> [The problem]: Return each line of the records below that contains the word "Given".

------ Provided records ------

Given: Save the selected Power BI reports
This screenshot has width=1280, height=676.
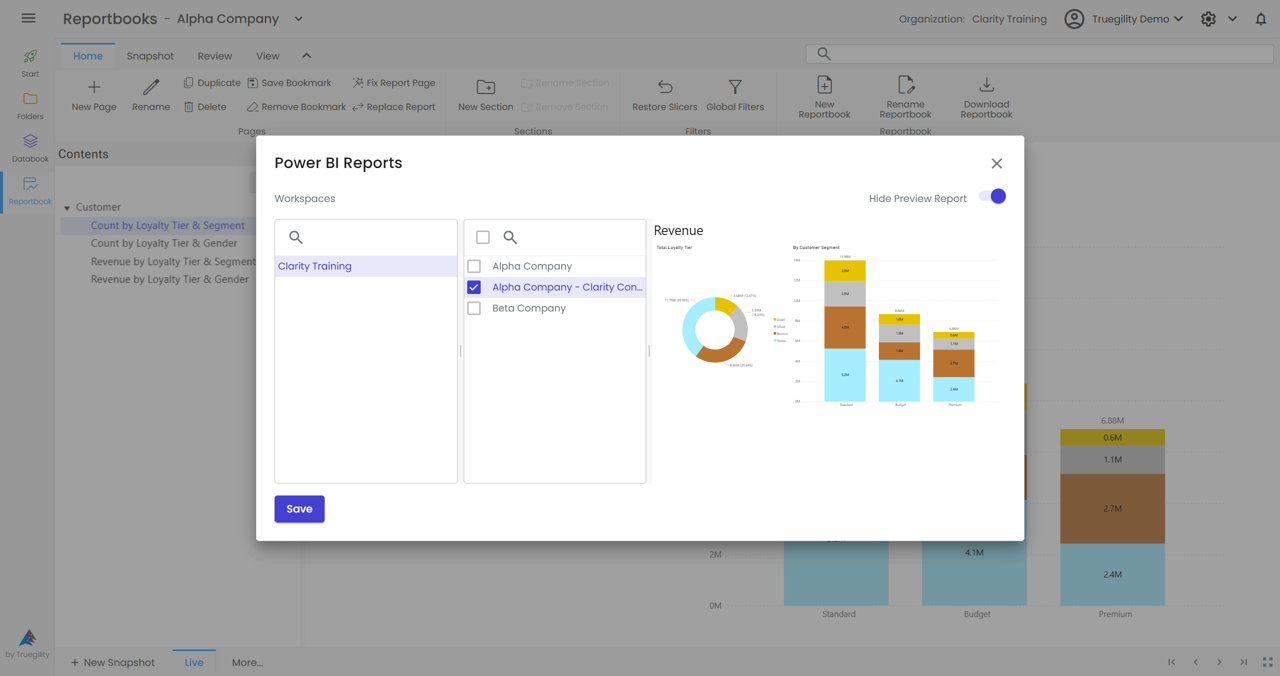Looking at the screenshot, I should 299,509.

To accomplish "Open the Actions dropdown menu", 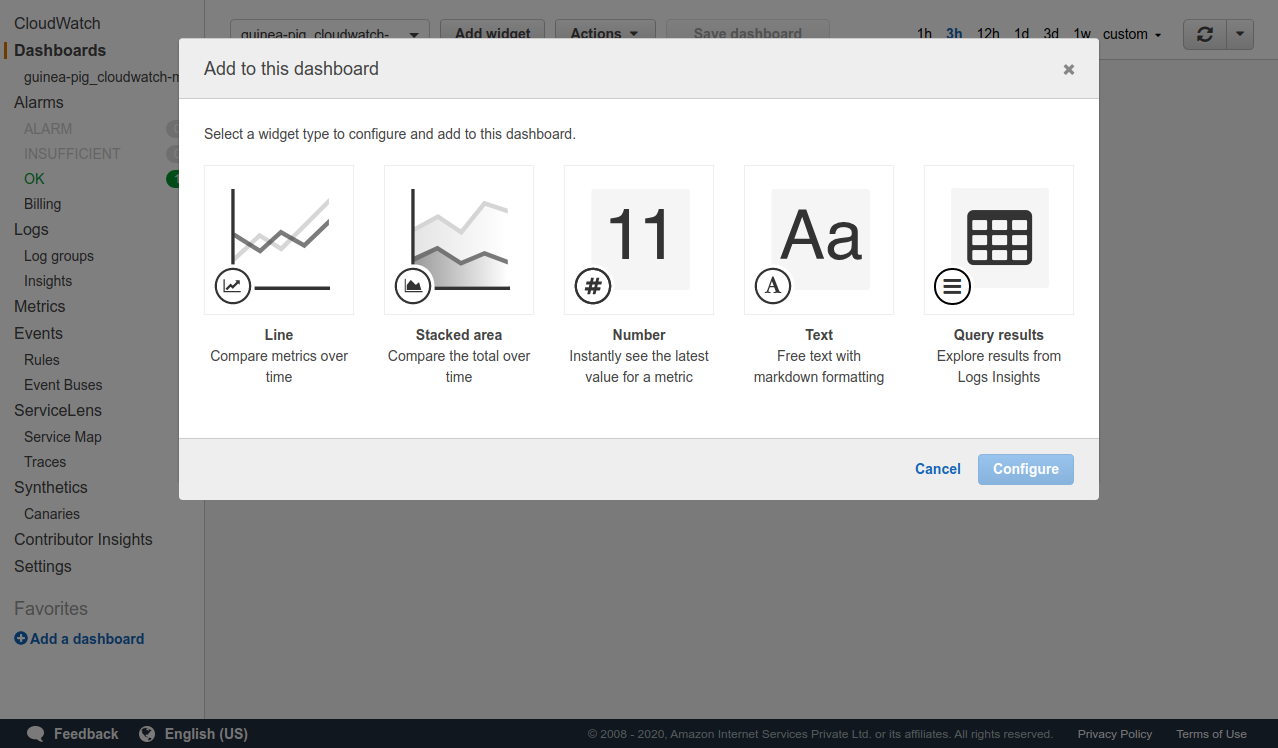I will pos(604,33).
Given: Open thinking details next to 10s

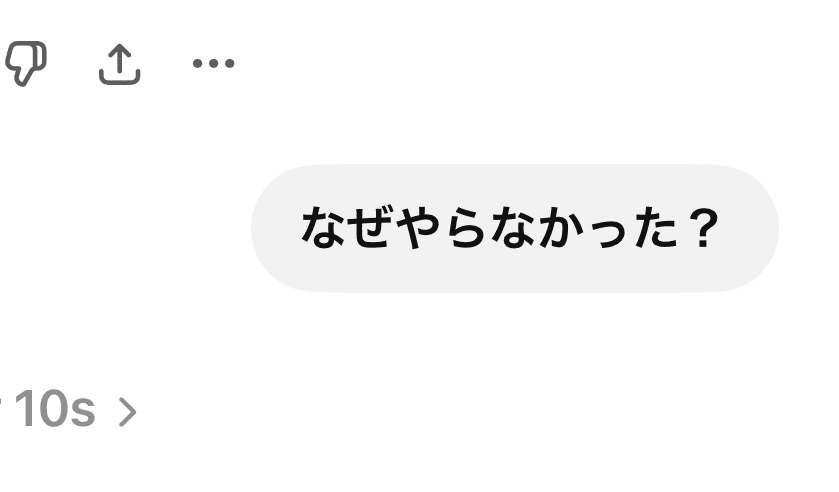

------

> [Written solution]:
Given: Save the selected Power BI reports
Given: Open thinking details next to 10s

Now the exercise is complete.